I’ve been thinking long and hard about the best approaches to designing serverless systems, and why it is so different.
(I am completely aware that the canonical implementation of serverless at present is on AWS with Lambda + API Gateway and that has a big impact on my thinking, but I am trying to abstract the specifics out to generalisations where I can.)
How Architectures come about
I’ve been around long enough in the tech world to have seen many different architectures around many different types of problem. What usually happens is that we have a few ideas, we talk about them, a conference or two happens, then some clever person writes The Blog Post to Rule All Blog Posts (or book/TED talk) on the subject, and voila. We have an “Architecture”.

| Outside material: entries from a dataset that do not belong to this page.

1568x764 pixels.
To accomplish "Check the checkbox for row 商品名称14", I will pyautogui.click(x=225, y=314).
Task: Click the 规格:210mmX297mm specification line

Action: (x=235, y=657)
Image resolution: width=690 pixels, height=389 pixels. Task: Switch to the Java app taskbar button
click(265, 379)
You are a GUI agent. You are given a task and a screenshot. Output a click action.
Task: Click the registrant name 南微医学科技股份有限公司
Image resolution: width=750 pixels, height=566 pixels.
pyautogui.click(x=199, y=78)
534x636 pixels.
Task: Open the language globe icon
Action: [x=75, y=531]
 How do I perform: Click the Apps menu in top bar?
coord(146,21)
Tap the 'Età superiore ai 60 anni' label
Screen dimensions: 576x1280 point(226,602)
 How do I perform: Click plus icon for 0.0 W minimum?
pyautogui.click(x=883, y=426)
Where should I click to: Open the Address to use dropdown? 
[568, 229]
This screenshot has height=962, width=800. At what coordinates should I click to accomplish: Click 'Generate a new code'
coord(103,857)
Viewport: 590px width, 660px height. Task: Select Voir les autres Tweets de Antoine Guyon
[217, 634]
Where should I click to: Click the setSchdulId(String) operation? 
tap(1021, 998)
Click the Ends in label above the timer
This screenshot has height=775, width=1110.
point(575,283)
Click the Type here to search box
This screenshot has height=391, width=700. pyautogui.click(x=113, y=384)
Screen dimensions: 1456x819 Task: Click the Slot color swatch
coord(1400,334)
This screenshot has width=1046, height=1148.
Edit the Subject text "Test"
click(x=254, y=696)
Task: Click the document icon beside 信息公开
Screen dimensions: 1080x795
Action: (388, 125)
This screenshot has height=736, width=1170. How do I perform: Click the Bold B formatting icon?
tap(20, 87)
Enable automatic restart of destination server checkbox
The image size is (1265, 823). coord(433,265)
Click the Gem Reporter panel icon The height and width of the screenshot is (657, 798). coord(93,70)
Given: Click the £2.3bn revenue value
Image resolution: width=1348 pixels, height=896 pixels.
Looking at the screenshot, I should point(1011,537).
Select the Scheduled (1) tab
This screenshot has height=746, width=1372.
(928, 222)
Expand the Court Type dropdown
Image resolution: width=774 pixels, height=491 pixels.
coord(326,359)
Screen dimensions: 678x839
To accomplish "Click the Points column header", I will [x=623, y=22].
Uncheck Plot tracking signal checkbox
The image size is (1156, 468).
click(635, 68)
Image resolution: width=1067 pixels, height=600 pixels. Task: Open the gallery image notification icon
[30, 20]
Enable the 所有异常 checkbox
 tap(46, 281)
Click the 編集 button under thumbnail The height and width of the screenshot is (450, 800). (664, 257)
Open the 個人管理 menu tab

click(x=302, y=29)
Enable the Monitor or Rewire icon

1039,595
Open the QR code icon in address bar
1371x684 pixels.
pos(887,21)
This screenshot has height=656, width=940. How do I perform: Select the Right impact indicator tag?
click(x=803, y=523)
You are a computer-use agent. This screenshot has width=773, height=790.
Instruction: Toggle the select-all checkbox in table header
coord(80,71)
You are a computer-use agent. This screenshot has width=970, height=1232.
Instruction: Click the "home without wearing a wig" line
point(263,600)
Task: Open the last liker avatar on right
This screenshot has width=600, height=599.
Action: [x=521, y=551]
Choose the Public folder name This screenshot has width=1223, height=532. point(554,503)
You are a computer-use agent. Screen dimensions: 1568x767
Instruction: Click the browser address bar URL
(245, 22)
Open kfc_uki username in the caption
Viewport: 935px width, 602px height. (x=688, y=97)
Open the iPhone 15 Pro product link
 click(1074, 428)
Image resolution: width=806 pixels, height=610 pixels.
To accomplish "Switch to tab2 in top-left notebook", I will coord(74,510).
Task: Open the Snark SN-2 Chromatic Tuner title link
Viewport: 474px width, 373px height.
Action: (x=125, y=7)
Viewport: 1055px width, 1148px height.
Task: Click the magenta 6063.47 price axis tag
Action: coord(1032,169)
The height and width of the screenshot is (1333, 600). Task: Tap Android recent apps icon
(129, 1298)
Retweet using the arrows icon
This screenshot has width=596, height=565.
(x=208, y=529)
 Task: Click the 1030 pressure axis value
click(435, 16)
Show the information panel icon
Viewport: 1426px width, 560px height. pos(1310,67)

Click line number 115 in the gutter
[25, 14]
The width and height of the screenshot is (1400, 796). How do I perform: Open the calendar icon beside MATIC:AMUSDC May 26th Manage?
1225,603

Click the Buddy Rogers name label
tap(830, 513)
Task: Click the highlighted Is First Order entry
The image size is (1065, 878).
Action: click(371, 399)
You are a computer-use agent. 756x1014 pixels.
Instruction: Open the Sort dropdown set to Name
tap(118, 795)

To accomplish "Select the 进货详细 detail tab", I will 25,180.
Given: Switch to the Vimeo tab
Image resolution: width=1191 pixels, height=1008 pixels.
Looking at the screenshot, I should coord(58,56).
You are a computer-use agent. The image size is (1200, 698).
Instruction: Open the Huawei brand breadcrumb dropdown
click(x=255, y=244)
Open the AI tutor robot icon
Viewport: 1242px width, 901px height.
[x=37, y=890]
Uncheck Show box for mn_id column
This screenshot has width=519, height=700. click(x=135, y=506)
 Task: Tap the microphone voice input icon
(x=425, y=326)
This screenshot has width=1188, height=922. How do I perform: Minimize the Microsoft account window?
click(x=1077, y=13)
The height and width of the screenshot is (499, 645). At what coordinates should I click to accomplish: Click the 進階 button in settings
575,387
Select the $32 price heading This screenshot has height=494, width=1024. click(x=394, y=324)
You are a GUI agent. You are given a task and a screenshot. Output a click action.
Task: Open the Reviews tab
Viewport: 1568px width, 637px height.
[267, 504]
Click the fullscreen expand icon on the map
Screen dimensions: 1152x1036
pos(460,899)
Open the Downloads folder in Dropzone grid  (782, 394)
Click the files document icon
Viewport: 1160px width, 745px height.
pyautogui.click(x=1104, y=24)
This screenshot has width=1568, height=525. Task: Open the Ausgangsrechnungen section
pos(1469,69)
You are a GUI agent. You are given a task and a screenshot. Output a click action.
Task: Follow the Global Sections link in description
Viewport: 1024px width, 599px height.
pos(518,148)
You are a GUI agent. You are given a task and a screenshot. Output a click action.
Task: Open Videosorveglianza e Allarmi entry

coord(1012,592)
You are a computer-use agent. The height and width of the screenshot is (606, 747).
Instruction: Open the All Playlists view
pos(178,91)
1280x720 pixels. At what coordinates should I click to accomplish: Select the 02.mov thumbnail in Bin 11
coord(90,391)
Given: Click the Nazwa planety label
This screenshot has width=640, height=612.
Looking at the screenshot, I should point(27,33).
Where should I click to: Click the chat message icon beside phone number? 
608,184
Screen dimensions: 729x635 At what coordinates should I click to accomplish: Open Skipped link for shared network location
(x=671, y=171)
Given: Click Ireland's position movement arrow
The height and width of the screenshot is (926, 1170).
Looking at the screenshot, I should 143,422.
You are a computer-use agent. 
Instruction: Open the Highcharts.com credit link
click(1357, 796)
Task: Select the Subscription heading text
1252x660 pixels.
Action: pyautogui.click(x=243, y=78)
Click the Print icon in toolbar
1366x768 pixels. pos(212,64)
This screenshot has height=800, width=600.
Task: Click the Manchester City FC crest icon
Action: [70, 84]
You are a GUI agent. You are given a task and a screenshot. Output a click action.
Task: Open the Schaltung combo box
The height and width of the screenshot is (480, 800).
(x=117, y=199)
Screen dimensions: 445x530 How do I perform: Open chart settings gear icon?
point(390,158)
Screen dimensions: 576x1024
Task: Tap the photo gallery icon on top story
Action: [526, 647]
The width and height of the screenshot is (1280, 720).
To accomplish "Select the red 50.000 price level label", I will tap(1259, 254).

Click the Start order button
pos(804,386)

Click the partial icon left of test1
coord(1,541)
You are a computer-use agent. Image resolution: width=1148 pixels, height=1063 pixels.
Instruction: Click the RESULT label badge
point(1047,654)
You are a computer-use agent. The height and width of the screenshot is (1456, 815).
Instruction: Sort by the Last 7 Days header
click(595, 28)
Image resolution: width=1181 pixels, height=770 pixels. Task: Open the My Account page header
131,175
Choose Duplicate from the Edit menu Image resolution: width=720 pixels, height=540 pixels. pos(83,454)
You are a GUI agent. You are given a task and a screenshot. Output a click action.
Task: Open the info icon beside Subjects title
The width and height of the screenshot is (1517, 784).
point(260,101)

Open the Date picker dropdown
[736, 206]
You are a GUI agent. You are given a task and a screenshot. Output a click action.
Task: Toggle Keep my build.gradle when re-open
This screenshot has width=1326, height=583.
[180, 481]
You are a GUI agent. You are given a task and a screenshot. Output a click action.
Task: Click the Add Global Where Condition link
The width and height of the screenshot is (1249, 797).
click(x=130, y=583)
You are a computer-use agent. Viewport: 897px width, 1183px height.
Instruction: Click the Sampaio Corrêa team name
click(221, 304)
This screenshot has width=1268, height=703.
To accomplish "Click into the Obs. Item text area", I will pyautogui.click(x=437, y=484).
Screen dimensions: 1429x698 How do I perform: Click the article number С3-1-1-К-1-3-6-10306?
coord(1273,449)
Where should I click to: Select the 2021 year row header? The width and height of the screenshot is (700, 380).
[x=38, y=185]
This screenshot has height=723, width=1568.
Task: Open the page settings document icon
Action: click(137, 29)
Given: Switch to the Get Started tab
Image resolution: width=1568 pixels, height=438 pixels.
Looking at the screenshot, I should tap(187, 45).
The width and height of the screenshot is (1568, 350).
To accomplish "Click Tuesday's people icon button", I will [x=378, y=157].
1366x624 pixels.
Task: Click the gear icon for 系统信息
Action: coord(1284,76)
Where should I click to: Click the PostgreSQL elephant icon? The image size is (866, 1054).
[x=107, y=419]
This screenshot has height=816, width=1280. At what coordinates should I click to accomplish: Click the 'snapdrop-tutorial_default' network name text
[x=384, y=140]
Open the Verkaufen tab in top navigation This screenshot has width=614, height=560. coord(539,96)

The thing is, a large proportion of architectures have sprung out of enterprise. There’s a good reason for this. The money put into IT means that having a structure prior to starting is a good thing and apparently saves money. But often the architecture is over complicated and needs adaptation for a smaller implementation, because most companies don’t have enterprise level resourcing and skillsets. We reach a “middle ground” somewhere after a year or two that allows both enterprise and startups to use it, and then the architecture solidifies.
So… what about Serverless?
Serverless is about Events
This may seem obvious, but it’s not always understood. Events are simple things to understand:
“Geoff bought a car”
“Sally opened an account”
And most of the time, the systems that we’ve built have been relatively simple. We take that information and file it somewhere in a database and then pat ourselves on the back for ensuring that the server still works and no data was lost.
That’s never it.
The normal pattern is to worry about the extra stuff immediately in the programming. When we receive the event, we store the data, then we do something (or many things) with it. So we might end up with pseudo code like this:
This is not really how event programming is supposed to work. You end up with multiple failure points in the code, and a mess when something goes wrong that wasn’t tested for e.g. a user enters an email with a recent tld and the validation hasn’t been updated.
The problem with most current technical architectures and frameworks like this is the implication that they have complete access to the rest of the code base and data sources. There is an expected code coherence in the system between where the work of coding is done and any actions that you do based on interactions in the system.
Simply put, all the code is in one big block of bytes. It’s not in multiple systems. So if the code is erroring then it’s likely to error over and over again because it’s probably the same code that’s doing it.
Event architectures are often more distributed and loosely coupled as a general rule, and that is definitely more akin to the serverless approach.
But the loosely coupled and stateless nature of each function’s code is actually an iteration beyond most event architectures.
Serverless Event Management
In my view, Serverless architecture should be more about receiving an event, storing the event data, and then saying “Thanks. I’ve received it.” to whichever event producer sent it.
Once you have received an event into your loosely coupled event system, you can then do whatever you like with it.
When you have finished, you can then provide a message of some description back to the event producer, or not as required.
This relies on a very different approach to coding than is encountered with most web based frameworks. This kind of event/messaging system is closer to mobile API programming, which has often utilised the push notifications inherent in the platform, but still (in my experience) has an expectation of coherence of code base.
So maybe what should happen in the above scenario is this:
This approach allows for more fault tolerance. It moves the workflow from the codebase into the infrastructure and relies on the infrastructure more (cloud providers should love this — choose wisely!) to deliver the solution.
It also allows the API to respond rapidly with a useful message which (paraphrased) is “Thank you! Got the event. We’ll let you know when you something changes”.
This should also make managing and testing each function call a significant amount easier in my view. You are testing simpler things. In fact, it may even remove a large proportion of the unnecessary testing that I often see.
Still working this one through
I’m just starting to think these ideas out and implement these ideas into our systems. I know that there are existing architectures out there (SOA, EDA, BBQ… no… not the last one… I must be hungry) that deal with loosely coupled and distributed systems. IoT is also a space where this kind of an idea is a given too. However, I do think that Serverless is an iteration beyond the autoscaling PaaS and container based solutions and frameworks because none of those previous systems envisaged such a fragmented and loosely coupled codebase as well.
So maybe the core elements of Serverless are:
Loosely coupled managed services combined with stateless loosely coupled micro-functions
There will be issues
I’m sure there are problems with the implementation of this, but it’s definitely something I’m going to try to figure out as I go forwards.
AWS Lambda isn’t everything, but combining it with all the other AWS services such as Cognito, API Gateway, SNS, SQS, S3… it does seem to have a lot of these ideas already there to experiment and try out new solutions.
Maybe the other providers need to focus less on the micro-compute side and more on the loosely coupled services. It’s not all about VMs and autoscaling any more.
Serverless is about flows and streams of data and events and messages.